Two people are pulling a boat through the water as in Figure P4.20. Each exerts a force of 600 N directed at a θ = 45.0° angle relative to the forward motion of the boat. If the boat moves with constant velocity, find the resistive force vector F exerted by the water on the boat.
1040 N
Well, speaking of boats, did you know that sailors invented sails because they couldn't figure out how to attach a giant treadmill to their ships? It turns out, boats just aren't very good at running.
Now, back to your question. To find the resistive force exerted by the water on the boat, we need to consider the forces acting on the boat. We have two components of force pulling it forward – let's call them F1 and F2.
Using some trigonometry (which is like the math version of burying a bone), we can find that F1 = 600 N * cos(45.0°) and F2 = 600 N * cos(45.0°) as well. This is because the force vectors are at the same angle relative to the forward motion of the boat.
Now, since the boat is moving with a constant velocity, the resistive force must be equal in magnitude and opposite in direction to the sum of F1 and F2. So, F = - (F1 + F2).
But be careful! Make sure to consider the direction of F1 and F2. Since they are directed at an angle of 45.0° relative to the forward motion of the boat, the resistive force will have to be in the opposite direction. So, F should be directed at an angle of -45.0°.
I hope that clarifies things for you! And remember, resistive forces from the water are a lot like those daily emails about special offers – they're always pulling you back.
To find the resistive force exerted by the water on the boat, we first need to analyze the forces acting on the boat. In this scenario, there are two forces - the force from each person pulling the boat, and the resistive force from the water.
Let's break down the forces acting on the boat:
1. The force exerted by the first person: 600 N at an angle of 45.0° relative to the forward motion of the boat.
2. The force exerted by the second person: 600 N at an angle of 45.0° relative to the forward motion of the boat.
3. The resistive force exerted by the water: This is the force we need to find.

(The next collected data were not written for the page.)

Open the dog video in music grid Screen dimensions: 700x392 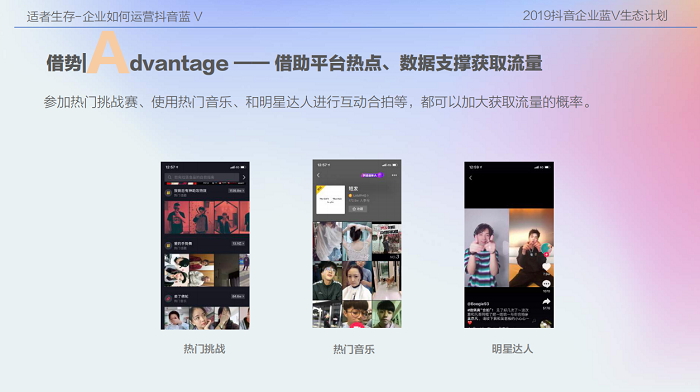coord(387,280)
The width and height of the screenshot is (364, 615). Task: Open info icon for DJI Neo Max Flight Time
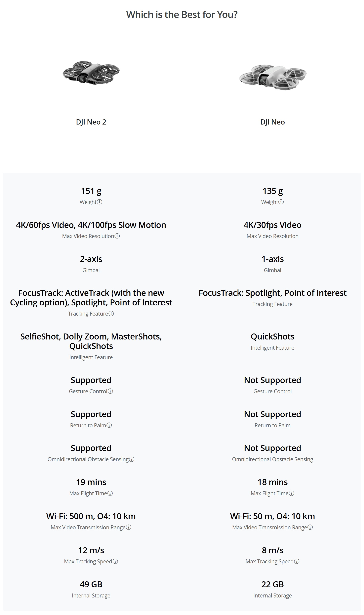[292, 493]

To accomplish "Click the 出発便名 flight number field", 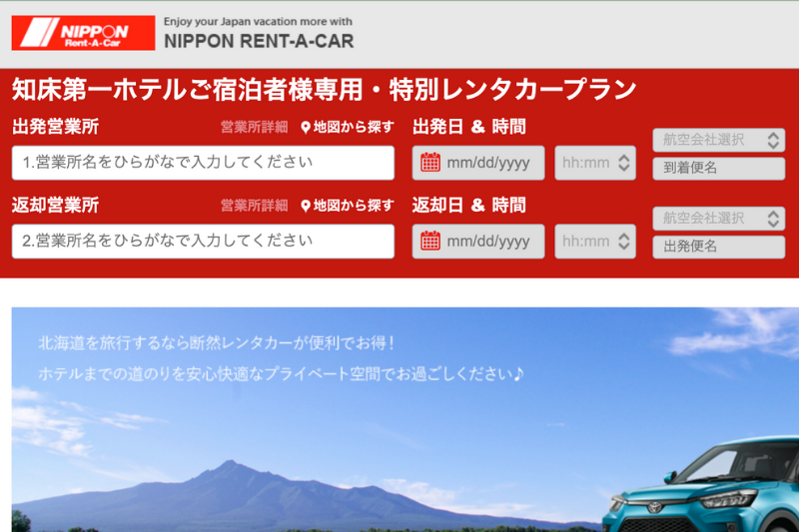I will [x=718, y=247].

Since the boat is moving with a constant velocity, we can conclude that the net force acting on the boat is zero. This means that the vector sum of the forces exerted by the two people must be equal in magnitude and opposite in direction to the resistive force exerted by the water:
F1 + F2 + F = 0
Let's break down these forces into their x and y components:
Force exerted by the first person (F1):
Fx1 = F1 * cos(45.0°)
Fy1 = F1 * sin(45.0°)
Force exerted by the second person (F2):
Fx2 = F2 * cos(45.0°)
Fy2 = F2 * sin(45.0°)
Resistive force exerted by the water (F):
Fx = F * cos(A)
Fy = F * sin(A)
Where A is the angle between the resistive force and the forward motion of the boat.
Setting up the equations:
Fx1 + Fx2 + Fx = 0
Fy1 + Fy2 + Fy = 0
Substituting the known values:
600 * cos(45.0°) + 600 * cos(45.0°) + F * cos(A) = 0
600 * sin(45.0°) + 600 * sin(45.0°) + F * sin(A) = 0
Now we can solve these equations to find the values of F and A:
1. Solve the first equation for F:
F * cos(A) = -600 * cos(45.0°) - 600 * cos(45.0°)
F * cos(A) = -1200 * cos(45.0°)
F = -1200 * cos(45.0°) / cos(A)
2. Substitute F into the second equation:
-1200 * sin(45.0°) / cos(A) * sin(A) + 600 * sin(45.0°) + 600 * sin(45.0°) = 0
Now we can solve this equation to find A. Once we know A, we can substitute it back into the first equation to find F.
Well the force in the direction of motion each pulls with it 600cos45
so the pulling force is 2*600*cos45.
If the boat is not accelerating, the friction force should be equal to that.